2. (a) (i) Discuss about triggers. How do triggers offer a powerful mechanism for dealing with the changes to database with suitable example. (10)

A trigger is a statement that the system executes automatically as a side effect of a modification to the database. We must meet two requirements:   Specify when a trigger is to be executed. This is broken up into an event that causes the trigger to be checked and a condition that must be satisfied for trigger execution to proceed.   Specify the actions to be taken when the trigger executes. The above model of triggers is referred to as the event-condition-action-model for triggers.     The database stores triggers just as if they were regular data, so that they are persistent and are accessible to all database operations. Once we enter a trigger into the database, the database system takes on the responsibility of executing it whenever the specified event occurs and the corresponding condition is satisfied. In a DBMS, a trigger is a SQL procedure that initiates an action (i.e. fires and action) when an event (insert, delete or update) occurs. Since triggers are event driven specialized procedures, they are stored in and managed by the DBMS. A trigger can’t be called or executed; the DBMS automatically fires the trigger as a result of data modification to the associated table.

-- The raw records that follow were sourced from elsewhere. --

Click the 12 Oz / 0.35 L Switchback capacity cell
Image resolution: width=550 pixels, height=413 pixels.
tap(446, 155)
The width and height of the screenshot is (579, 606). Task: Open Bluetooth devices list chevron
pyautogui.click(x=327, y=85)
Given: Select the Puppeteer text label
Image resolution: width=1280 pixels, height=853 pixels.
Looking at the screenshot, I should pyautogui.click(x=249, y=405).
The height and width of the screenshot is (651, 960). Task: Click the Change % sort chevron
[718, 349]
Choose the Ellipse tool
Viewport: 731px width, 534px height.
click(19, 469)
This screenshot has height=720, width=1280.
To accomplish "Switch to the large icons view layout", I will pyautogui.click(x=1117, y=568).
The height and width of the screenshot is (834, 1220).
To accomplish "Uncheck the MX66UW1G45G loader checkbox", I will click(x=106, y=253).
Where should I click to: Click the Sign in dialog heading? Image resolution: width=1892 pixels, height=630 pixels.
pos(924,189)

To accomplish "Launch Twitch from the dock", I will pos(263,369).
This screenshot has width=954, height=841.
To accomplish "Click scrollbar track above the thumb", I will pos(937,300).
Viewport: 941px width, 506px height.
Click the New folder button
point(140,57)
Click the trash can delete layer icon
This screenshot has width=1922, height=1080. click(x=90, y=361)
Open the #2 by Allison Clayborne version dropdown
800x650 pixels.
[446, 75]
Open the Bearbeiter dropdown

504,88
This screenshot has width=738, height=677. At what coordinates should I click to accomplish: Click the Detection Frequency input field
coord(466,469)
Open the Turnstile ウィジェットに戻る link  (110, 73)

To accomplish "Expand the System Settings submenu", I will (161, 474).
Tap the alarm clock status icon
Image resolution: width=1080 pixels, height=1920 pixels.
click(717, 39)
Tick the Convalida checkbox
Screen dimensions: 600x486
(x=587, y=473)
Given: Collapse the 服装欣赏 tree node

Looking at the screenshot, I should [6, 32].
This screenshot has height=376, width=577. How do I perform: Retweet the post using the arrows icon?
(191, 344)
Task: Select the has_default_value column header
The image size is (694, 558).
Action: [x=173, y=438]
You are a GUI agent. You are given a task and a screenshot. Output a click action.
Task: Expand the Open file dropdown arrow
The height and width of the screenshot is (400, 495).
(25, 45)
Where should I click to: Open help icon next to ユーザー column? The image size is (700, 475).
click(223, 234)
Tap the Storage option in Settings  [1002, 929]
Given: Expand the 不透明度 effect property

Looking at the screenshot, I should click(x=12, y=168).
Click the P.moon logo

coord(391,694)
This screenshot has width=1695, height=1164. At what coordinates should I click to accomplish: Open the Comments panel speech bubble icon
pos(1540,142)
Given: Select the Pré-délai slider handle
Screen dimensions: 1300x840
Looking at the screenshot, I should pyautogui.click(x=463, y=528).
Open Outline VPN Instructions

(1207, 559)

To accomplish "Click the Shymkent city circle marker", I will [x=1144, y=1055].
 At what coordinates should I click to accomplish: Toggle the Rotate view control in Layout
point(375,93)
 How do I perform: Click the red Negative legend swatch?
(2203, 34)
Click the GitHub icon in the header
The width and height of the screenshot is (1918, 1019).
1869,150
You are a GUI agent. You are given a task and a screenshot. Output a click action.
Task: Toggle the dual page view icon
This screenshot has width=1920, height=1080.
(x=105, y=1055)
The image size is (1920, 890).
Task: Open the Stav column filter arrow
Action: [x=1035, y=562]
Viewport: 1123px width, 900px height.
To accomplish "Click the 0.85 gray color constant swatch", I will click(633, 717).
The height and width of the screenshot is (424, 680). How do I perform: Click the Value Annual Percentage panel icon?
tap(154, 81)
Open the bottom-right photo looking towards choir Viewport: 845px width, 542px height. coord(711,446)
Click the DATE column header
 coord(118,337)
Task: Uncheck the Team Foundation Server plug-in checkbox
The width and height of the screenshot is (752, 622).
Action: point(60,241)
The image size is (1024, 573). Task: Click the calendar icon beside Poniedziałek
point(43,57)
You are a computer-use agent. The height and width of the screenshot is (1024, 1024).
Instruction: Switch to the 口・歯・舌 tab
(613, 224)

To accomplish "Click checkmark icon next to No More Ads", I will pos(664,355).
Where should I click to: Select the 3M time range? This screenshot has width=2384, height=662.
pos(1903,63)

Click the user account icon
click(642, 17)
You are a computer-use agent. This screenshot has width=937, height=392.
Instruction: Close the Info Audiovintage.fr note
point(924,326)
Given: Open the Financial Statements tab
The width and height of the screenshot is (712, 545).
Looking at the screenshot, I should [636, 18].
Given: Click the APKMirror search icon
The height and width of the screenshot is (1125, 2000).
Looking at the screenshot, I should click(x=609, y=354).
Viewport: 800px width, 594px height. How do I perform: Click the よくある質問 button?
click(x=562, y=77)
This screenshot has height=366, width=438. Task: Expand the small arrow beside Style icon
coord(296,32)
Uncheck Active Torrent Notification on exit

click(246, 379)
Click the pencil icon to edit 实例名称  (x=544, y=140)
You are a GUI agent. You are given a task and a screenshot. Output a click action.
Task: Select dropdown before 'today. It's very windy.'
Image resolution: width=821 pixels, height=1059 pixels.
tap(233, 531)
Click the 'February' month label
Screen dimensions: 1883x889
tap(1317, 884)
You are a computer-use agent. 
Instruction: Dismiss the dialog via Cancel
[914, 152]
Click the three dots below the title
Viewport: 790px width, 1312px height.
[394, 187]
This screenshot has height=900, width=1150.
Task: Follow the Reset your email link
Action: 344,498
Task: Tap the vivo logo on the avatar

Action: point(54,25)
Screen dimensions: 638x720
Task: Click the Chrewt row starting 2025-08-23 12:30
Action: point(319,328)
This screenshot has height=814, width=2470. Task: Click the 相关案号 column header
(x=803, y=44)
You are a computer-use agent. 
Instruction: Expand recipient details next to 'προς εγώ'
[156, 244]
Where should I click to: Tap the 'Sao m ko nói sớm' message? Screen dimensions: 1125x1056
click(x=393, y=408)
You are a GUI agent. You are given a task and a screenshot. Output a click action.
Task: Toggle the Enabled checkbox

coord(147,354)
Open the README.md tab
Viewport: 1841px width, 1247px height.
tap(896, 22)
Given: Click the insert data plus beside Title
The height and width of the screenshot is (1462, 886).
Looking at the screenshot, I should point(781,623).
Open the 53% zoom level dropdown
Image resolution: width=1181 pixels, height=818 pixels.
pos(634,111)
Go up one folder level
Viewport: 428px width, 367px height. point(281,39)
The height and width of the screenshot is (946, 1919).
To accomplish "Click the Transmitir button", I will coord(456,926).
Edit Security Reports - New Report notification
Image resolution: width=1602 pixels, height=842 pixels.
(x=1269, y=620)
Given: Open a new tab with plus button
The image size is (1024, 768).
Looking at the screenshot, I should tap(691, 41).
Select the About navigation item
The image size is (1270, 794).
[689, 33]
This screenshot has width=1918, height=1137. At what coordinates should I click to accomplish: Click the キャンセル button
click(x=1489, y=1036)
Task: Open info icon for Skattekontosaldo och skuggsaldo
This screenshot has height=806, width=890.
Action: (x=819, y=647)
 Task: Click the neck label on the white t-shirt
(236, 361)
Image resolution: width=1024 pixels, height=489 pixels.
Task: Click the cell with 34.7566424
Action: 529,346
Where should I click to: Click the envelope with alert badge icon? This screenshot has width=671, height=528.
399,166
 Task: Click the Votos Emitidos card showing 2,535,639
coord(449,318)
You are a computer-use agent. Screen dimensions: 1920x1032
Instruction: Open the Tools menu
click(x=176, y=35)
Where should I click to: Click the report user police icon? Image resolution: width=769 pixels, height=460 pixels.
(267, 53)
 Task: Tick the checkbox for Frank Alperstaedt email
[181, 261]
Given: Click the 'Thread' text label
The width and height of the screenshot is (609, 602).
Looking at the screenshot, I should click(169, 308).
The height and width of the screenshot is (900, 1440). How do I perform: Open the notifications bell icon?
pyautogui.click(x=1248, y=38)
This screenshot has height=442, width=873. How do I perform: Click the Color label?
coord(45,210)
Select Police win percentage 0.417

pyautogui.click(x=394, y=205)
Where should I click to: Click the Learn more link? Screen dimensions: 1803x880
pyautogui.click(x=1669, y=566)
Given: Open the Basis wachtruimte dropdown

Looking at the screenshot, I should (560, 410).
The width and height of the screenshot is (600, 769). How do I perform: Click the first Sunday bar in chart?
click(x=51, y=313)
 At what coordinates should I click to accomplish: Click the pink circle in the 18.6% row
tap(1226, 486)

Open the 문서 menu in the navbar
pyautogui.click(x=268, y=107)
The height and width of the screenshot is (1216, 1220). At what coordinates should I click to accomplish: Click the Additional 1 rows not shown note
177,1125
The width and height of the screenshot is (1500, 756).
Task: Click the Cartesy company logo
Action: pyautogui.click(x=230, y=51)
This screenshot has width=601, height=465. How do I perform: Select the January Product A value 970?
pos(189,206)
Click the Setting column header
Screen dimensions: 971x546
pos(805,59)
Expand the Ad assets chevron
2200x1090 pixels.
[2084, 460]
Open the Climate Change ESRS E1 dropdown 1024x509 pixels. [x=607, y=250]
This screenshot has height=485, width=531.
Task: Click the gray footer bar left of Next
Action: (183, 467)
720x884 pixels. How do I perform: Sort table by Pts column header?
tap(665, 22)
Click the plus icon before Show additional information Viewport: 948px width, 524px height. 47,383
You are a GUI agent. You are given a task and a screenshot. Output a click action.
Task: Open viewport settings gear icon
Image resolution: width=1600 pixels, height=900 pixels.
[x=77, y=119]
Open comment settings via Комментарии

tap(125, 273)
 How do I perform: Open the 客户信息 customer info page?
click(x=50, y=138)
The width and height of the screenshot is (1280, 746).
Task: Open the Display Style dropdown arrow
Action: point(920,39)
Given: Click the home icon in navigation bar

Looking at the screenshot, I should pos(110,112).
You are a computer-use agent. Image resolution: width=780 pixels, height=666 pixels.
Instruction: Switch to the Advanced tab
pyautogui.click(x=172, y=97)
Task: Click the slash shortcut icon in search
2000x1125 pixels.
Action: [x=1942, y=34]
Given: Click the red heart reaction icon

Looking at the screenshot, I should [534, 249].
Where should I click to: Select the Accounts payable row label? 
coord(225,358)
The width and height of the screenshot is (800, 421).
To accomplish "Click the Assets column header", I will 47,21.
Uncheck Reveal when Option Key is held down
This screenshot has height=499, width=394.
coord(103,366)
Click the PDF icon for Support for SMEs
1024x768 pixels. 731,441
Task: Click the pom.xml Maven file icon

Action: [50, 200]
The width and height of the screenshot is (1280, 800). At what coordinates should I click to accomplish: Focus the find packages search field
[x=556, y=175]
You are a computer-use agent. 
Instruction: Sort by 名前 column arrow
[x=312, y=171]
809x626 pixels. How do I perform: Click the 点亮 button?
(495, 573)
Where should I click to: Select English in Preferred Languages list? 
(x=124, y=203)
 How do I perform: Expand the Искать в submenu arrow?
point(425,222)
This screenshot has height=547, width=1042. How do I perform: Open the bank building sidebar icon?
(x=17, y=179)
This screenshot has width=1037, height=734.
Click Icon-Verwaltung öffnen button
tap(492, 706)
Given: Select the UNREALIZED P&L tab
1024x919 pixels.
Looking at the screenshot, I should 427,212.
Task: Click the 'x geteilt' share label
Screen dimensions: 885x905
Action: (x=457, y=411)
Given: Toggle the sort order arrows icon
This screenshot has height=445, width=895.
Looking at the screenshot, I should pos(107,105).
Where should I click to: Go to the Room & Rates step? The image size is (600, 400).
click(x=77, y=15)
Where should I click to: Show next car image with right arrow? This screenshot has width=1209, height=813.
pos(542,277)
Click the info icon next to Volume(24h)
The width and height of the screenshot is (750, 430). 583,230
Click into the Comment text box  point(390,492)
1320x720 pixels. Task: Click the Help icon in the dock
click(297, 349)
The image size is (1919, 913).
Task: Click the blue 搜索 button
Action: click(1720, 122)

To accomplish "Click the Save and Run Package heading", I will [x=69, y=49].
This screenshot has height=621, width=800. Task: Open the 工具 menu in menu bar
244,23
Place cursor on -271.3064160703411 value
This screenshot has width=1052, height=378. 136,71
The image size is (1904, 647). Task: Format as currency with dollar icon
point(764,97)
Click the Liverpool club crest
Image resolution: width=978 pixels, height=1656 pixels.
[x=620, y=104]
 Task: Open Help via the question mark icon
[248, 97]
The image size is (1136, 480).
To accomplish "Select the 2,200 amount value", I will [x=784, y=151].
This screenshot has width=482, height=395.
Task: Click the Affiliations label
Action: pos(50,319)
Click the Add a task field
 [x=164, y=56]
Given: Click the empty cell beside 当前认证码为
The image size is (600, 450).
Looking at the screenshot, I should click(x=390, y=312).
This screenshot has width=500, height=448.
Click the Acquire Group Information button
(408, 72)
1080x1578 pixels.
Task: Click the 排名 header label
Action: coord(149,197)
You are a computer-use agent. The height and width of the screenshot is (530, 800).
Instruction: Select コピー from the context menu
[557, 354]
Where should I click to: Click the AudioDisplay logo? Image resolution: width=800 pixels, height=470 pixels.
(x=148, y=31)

Triggers are used to maintain the referential integrity of data by changing the data in a systematic fashion. Each trigger is attached to a single, specified table in the database. For e.g.: If a trigger is monitoring for changes to a column one could write a trigger like the following: CREATE TRIGGER salary_trigger BEFORE UPDATE on employee_table REFERENCING NEW ROW As n, OLD ROW AS 0 FOR EACH ROW If n salary <> o.salary THEN Do something here ENDIF

(ii) What are nested queries? Explain with example. (6)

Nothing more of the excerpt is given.